** START **

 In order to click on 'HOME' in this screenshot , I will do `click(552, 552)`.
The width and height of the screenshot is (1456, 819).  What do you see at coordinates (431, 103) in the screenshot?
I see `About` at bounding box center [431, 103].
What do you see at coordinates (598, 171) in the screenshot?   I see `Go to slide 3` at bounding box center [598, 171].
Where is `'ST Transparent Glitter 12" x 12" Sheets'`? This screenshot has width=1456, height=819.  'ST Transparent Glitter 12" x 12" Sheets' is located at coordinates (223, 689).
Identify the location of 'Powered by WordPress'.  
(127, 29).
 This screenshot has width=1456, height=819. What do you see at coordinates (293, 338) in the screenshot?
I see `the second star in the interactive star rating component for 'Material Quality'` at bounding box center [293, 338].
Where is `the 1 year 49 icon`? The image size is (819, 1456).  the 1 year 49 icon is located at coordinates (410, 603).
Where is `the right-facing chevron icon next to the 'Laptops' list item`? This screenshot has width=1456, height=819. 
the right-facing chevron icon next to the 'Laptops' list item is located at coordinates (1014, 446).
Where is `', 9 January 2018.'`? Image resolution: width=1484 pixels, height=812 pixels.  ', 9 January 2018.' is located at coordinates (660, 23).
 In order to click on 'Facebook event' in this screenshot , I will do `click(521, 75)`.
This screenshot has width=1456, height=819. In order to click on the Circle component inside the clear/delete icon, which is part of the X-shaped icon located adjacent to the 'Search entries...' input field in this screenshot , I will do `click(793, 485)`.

** END **

Set out the data as a numbered list, from its first line through the line containing "coordinates (223, 689).", inclusive, and omit any blank lines.

1.  In order to click on 'HOME' in this screenshot , I will do `click(552, 552)`.
2. The width and height of the screenshot is (1456, 819).  What do you see at coordinates (431, 103) in the screenshot?
3. I see `About` at bounding box center [431, 103].
4. What do you see at coordinates (598, 171) in the screenshot?   I see `Go to slide 3` at bounding box center [598, 171].
5. Where is `'ST Transparent Glitter 12" x 12" Sheets'`? This screenshot has width=1456, height=819.  'ST Transparent Glitter 12" x 12" Sheets' is located at coordinates (223, 689).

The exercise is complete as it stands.